The invention is of advantage in that determining a plurality of candidate scale factor values and then systematically checking for combinations thereof for best watermark retrieval is capable of circumventing errors in scale factor determination arising in conventional systems where image compression artefacts can cause unreliable results.
Preferably, the method includes a further step of applying Hanning window selecting means to frames of the programme content to isolate sub-regions of the frames for use in performing the spatial correlation processes in step (b). Using such windows enables image regions which would otherwise merely contribute noise when determining scale factor to be excluded.
Preferably, in the method, relatively more sub-regions are used for determining a best scale factor in a substantially vertical axis of frames in comparison to a number of sub-regions used for determining a best scale factor in a substantially horizontal axis of the frames. Such selection of sub-regions is capable of addressing efficiently scale factor problems encountered in practice.

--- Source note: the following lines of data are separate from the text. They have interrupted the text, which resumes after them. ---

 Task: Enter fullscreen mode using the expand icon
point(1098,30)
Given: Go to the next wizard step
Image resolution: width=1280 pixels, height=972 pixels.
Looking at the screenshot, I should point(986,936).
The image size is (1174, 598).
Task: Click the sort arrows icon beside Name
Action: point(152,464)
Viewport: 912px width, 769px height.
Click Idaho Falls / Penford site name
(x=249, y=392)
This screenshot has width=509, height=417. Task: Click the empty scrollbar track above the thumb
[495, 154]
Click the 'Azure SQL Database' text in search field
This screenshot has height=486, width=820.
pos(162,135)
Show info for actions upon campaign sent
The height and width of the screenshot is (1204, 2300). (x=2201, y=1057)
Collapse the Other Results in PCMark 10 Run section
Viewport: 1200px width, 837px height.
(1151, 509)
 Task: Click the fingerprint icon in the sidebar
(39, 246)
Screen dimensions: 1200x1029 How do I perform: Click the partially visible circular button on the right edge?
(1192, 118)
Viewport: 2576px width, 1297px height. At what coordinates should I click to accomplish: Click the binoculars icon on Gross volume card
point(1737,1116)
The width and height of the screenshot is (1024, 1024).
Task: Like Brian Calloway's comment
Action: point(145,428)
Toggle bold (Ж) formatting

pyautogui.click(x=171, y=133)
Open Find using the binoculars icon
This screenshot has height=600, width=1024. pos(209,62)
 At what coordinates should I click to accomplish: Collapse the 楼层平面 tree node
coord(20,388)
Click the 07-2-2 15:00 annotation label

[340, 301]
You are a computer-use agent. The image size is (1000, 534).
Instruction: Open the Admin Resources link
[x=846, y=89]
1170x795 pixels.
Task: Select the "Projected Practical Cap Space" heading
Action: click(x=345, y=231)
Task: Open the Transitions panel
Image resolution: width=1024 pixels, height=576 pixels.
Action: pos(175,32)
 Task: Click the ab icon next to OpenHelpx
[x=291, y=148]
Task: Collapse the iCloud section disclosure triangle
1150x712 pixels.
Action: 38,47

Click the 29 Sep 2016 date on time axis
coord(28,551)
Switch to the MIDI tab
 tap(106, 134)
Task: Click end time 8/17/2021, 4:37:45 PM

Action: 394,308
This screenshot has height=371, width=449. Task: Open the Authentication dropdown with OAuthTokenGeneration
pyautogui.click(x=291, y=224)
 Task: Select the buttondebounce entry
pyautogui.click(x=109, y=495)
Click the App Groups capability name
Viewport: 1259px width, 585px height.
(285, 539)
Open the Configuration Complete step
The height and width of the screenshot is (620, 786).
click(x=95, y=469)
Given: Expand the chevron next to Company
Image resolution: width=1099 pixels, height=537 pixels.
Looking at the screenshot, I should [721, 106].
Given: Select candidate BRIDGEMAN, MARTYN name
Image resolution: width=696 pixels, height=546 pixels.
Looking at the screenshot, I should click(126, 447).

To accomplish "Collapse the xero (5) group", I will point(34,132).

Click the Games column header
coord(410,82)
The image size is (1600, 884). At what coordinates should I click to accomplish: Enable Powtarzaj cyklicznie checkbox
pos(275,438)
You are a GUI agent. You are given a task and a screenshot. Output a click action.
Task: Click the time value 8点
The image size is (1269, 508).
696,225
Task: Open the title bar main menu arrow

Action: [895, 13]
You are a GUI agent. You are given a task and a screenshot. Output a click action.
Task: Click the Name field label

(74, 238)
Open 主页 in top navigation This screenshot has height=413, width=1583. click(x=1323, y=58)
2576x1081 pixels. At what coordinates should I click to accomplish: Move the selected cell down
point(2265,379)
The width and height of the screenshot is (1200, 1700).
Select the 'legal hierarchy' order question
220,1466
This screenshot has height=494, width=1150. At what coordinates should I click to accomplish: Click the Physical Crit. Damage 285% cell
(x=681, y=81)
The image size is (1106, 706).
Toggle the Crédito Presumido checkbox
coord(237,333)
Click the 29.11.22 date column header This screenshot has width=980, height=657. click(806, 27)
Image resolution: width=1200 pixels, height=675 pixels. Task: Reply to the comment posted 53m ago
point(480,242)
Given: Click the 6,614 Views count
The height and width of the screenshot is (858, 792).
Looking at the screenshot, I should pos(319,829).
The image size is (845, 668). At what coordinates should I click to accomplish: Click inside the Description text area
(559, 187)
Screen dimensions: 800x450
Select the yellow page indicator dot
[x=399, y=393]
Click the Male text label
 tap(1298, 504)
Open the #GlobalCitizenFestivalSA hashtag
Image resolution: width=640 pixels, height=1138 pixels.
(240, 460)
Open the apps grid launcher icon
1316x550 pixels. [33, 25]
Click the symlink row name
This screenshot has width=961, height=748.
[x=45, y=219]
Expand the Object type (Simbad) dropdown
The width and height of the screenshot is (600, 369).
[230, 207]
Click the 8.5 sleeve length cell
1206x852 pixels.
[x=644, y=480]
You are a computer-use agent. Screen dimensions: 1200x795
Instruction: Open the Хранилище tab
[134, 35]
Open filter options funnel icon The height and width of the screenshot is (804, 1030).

Preferably, in the method, one or more of the sub-regions used for determining the best scale factor in the substantially vertical direction are mutually overlapping, whereas the sub-regions used for determining the scale factor in the substantially horizontal direction are substantially non-overlapping. Such overlapping disposition of the sub-regions are capable of yielding more effective and accurate scale factor determination.
It is however to be appreciated that overlapping sub-regions, namely overlapping “tiles”, is not restricted to use in the substantially vertical direction. For example, scale factor determination for the substantially horizontal direction can employ overlapping sub-regions. In practice, bearing in mind that vertical picture extent is conventionally often less than horizontal picture extent, for example as in future high-definition television (HDTV), accurate determination of vertical scale factor is more difficult than corresponding horizontal scale factor.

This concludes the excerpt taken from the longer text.